Washington

The planned launch of NASA's CONTOUR (Comet Nucleus Tour) spacecraft in Florida on 1 July will herald a period of intense comet exploration, the like of which has not been since an armada of spacecraft visited Halley's Comet in 1986.

Between now and 2006, four spacecraft will either set off for, or return data from, the vicinity of a comet, capturing close-up images as well as dust and gas samples.

Three NASA missions — CONTOUR, Stardust and Deep Impact — as well as the Rosetta mission, launched by the European Space Agency (ESA), will “take the investigation of comets to a completely different stage”, says Hal Weaver of Johns Hopkins University in Baltimore, Maryland. Spacecraft cameras and spectrometers are far better than they were 16 years ago, points out CONTOUR's principal investigator, Joseph Veverka of Cornell University in Ithaca, New York, and are better suited to answering questions about the chemistry and formation of comets.

Exploring new frontiers: the CONTOUR craft will pass close to the Encke and S-W3 comets. Credit: NASA

CONTOUR will pass through the comas — clouds of dust and gas — that surround the icy nuclei of the Encke and Schwassmann–Wachmann 3 (S-W3) comets in 2003 and 2006, respectively.

The craft's mass spectrometer will measure the ratio of hydrogen to deuterium in comets, revealing whether they delivered water to Earth early in the planet's history.

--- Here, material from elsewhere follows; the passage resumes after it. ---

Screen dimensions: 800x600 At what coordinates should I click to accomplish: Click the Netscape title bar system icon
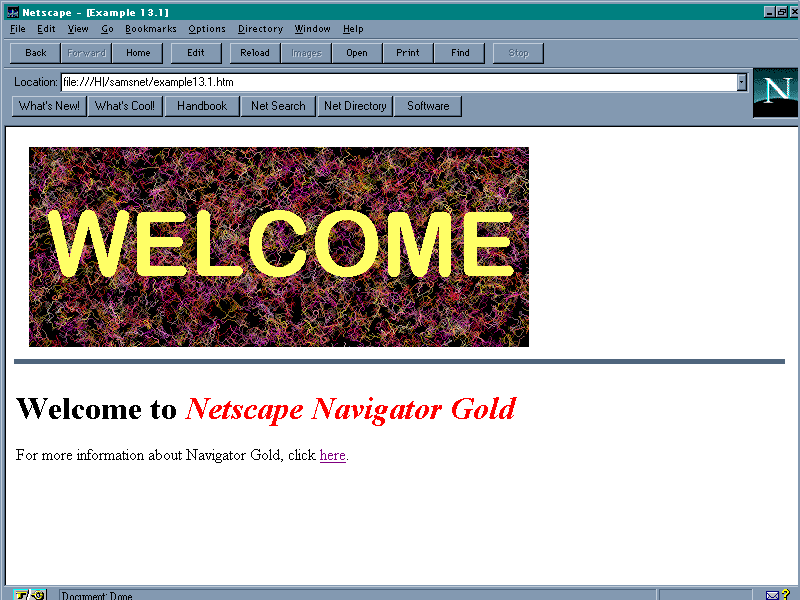pos(12,11)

Ground-based studies of two comets that recently passed close to Earth, Hale-Bopp and Hyakutake, suggest that they may not have. But both of these originated in the distant Oort Cloud that surrounds the Solar System, and may not have the same chemical make-up as Encke, S-W3 and other short-period comets, which came from the much nearer Kuiper belt outside Pluto's orbit.

Only two cometary nuclei have been photographed at close range — Halley's Comet, by ESA's Giotto spacecraft in 1986, and Borrelly, last year by NASA's Deep Space 1. Neither was able to show conclusively whether the comets' nuclei were coherent or loose “rubble piles”, says Weaver. But CONTOUR's images will have 10 times the resolution of Deep Space 1's, and 25 times that of Giotto's.

NASA's Deep Impact probe, which is scheduled to launch in 2004, will go a step further, smashing into the comet Tempel 1 a year later to study the material kicked up by the impact. Stardust, which has already been launched, will bring cometary dust back from the comet P/Wild 2 in 2006.

But the most expensive and ambitious of the new cometary explorers is ESA's US$700-million Rosetta, which was a partnership with NASA before the US agency withdrew in 1996 (see Nature 383, 469; 1996). Rosetta will be launched next January and reach the comet Wirtanen in 2011, where it will place one probe in orbit and land another on the nucleus. The mission aims to observe the comet as it heats up on its approach to the Sun and begins to spew gas and dust.

If Rosetta is the most thorough investigation on the drawing board, CONTOUR may be the most flexible. It was born, says Veverka, out of US scientists' frustration at not mounting a large comet mission in the 1980s and 1990s, despite several aborted NASA plans. By design, CONTOUR's orbit will bring the craft looping past the Earth once a year.

When it finishes its primary mission, it can easily be targeted to meet with other known comets, including d'Arrest, which is younger than Encke but older than S-W3. The ideal scenario would be for a new comet to be thrown towards Earth from the Oort Cloud, giving scientists the chance to study a different class of object at close quarters.

Any encounters after those with Encke and S-W3 would need to be approved by NASA. CONTOUR's total project cost was US$159 million, half the price of a typical mission in NASA's Discovery series of planetary probes. So comet specialists are hoping that the agency will be generous if they ask it to prolong CONTOUR's life beyond 2006.